TASK STATEMENT
Pull every line with "pencil" from the data below and copy it.

(Saved data entries)
________

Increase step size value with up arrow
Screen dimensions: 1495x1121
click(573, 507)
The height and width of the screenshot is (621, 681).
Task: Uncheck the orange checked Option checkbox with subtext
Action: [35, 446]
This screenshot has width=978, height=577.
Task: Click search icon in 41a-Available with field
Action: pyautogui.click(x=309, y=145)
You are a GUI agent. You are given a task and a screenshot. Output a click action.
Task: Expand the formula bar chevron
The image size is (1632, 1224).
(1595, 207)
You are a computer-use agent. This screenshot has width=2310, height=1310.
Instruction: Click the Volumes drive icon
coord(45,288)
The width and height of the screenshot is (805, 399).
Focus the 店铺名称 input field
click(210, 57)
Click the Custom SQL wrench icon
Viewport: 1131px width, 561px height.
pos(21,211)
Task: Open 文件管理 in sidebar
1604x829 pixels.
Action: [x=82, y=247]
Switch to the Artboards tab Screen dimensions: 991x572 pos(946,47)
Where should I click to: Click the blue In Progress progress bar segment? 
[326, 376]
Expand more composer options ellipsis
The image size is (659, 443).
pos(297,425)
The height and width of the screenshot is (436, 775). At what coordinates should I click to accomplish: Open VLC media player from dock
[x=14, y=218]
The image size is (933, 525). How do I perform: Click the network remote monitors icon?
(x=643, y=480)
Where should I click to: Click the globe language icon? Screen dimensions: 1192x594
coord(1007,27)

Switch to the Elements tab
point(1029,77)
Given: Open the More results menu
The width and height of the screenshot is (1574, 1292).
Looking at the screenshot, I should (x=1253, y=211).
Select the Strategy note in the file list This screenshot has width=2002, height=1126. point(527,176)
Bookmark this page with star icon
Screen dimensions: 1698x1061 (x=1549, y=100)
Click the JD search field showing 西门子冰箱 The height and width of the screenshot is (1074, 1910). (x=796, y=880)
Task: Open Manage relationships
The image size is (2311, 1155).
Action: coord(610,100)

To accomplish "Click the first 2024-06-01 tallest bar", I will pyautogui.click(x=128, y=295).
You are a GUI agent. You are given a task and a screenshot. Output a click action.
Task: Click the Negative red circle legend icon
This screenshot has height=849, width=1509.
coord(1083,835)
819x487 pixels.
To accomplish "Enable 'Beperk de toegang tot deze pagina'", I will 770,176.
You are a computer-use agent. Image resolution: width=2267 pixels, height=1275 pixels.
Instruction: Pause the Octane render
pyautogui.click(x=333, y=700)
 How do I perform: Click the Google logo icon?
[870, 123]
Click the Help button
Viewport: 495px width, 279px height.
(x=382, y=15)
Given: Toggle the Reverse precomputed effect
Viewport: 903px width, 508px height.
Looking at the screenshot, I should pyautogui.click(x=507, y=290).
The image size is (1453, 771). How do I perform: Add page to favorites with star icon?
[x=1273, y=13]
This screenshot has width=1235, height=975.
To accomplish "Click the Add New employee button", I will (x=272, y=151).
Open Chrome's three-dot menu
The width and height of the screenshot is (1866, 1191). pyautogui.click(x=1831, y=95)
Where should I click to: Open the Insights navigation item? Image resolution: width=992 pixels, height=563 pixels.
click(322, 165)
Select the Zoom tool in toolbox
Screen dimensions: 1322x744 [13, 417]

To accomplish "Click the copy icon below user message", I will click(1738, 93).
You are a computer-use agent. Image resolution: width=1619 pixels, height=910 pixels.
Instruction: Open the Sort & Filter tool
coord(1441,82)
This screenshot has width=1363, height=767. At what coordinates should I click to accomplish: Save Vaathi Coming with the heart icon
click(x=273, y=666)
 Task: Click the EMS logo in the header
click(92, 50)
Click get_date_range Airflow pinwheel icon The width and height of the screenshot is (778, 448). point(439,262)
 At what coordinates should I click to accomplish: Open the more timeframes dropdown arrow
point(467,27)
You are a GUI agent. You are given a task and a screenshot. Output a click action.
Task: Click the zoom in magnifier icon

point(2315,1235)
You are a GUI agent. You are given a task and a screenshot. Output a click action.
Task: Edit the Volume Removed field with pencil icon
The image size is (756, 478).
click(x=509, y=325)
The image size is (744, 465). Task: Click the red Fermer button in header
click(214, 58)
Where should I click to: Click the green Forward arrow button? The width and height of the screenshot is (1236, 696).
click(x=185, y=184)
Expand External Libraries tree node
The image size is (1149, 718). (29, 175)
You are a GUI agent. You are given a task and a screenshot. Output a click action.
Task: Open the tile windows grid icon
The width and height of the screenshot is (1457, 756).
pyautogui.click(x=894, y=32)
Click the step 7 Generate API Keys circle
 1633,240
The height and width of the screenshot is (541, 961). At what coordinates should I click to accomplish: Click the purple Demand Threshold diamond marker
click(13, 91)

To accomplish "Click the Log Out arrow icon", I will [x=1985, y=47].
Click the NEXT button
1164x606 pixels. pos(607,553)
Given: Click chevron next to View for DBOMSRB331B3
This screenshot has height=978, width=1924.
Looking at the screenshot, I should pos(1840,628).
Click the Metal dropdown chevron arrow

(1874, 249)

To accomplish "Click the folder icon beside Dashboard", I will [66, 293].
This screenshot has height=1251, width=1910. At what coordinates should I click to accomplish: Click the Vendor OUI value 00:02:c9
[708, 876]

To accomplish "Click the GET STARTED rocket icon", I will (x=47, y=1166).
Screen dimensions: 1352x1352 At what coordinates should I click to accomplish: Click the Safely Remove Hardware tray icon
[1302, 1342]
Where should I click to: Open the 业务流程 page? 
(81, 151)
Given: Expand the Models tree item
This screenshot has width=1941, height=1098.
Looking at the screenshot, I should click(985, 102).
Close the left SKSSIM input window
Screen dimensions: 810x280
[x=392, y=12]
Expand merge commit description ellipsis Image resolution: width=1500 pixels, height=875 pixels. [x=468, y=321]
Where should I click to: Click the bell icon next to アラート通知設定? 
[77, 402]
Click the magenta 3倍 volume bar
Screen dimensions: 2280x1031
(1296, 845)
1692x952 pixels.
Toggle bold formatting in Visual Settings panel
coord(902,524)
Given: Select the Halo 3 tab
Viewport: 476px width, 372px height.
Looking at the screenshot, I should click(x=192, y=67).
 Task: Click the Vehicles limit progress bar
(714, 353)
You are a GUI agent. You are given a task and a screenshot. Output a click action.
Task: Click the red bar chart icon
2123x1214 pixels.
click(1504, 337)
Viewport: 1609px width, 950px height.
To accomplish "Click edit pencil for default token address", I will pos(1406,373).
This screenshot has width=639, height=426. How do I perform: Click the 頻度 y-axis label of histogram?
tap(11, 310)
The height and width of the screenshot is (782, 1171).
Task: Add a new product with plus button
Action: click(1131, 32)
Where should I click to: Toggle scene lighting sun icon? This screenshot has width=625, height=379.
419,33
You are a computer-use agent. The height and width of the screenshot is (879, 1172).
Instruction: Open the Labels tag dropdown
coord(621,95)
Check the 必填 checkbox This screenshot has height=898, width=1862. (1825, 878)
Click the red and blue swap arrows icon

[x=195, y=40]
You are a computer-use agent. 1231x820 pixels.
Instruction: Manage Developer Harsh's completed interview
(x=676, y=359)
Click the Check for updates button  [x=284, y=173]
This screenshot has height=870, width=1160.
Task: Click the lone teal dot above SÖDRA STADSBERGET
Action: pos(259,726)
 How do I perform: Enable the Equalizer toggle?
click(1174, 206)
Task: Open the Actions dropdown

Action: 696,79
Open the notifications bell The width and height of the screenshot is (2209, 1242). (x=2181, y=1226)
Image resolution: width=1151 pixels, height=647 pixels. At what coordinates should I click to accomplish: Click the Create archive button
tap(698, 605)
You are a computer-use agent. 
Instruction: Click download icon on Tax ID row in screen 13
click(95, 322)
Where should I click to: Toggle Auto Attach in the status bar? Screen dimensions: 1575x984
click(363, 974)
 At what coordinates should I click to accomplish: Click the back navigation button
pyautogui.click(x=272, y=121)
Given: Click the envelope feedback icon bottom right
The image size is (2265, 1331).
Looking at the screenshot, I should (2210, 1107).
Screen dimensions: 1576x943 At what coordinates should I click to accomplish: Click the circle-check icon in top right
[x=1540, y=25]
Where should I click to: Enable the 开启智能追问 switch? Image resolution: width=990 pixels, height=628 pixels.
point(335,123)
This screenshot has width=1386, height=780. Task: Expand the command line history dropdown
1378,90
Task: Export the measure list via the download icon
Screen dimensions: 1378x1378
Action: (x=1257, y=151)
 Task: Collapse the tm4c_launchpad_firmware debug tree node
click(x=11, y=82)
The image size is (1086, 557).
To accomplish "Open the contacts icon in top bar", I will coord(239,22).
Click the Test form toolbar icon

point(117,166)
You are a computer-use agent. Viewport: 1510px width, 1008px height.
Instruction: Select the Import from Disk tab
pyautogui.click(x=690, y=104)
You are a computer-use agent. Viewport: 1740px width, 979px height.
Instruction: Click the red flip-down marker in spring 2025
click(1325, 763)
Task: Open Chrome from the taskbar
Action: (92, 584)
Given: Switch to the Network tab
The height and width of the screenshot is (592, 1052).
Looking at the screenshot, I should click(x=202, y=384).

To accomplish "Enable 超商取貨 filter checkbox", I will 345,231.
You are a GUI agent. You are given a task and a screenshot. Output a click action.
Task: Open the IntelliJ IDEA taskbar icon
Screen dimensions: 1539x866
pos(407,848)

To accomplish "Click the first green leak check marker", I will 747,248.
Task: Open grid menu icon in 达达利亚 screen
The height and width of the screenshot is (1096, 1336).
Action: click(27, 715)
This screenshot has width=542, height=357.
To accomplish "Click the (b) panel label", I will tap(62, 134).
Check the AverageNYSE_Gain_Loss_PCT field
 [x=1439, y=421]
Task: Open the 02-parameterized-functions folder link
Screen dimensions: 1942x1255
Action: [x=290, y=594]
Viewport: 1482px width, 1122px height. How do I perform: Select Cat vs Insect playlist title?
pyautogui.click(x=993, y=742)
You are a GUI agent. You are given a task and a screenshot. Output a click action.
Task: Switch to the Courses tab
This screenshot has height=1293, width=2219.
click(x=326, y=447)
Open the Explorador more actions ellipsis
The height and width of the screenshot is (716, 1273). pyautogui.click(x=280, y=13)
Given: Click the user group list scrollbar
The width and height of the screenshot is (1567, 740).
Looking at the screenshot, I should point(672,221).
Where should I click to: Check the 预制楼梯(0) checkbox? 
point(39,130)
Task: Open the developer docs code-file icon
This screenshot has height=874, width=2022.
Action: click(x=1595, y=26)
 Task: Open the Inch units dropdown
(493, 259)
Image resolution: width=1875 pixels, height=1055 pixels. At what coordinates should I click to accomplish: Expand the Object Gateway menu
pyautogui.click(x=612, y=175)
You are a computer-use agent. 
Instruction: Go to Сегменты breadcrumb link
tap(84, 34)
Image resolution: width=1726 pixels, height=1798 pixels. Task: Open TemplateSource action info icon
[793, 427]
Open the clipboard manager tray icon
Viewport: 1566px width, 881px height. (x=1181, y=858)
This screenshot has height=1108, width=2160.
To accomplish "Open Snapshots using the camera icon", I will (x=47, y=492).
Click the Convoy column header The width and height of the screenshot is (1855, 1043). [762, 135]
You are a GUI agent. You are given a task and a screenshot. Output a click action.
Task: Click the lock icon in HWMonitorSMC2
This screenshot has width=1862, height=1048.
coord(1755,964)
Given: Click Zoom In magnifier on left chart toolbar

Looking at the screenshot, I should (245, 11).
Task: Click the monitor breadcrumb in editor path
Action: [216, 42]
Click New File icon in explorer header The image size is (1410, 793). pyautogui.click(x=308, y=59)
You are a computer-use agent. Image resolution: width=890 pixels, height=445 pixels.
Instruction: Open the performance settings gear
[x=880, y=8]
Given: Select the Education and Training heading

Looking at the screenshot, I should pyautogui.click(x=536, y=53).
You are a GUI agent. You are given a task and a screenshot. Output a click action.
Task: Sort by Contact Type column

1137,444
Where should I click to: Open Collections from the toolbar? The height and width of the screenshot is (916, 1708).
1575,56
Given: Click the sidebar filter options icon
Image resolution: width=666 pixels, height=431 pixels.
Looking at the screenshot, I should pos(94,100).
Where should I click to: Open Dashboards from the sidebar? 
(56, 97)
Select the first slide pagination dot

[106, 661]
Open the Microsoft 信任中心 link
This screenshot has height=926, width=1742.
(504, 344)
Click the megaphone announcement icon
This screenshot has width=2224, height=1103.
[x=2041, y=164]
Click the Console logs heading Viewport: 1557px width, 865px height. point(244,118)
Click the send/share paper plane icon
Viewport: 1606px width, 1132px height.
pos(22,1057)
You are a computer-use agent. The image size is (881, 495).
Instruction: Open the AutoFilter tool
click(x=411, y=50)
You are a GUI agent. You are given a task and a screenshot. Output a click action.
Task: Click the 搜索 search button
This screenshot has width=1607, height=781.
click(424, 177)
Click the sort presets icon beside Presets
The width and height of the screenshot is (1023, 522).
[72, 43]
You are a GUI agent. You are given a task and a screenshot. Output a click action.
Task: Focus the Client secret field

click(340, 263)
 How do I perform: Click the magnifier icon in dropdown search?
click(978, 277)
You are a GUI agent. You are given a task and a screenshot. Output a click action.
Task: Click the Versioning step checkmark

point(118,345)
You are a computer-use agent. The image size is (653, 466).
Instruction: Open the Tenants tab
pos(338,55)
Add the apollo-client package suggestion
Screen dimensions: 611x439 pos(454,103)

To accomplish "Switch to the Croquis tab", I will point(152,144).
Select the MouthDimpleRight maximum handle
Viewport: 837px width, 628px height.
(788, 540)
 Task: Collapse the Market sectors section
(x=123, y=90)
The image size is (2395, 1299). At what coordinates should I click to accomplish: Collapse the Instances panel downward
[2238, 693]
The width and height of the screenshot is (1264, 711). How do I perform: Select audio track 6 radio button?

________

EXERCISE ANSWER
Task: Edit the Volume Removed field with pencil icon
To accomplish "Click edit pencil for default token address", I will pos(1406,373).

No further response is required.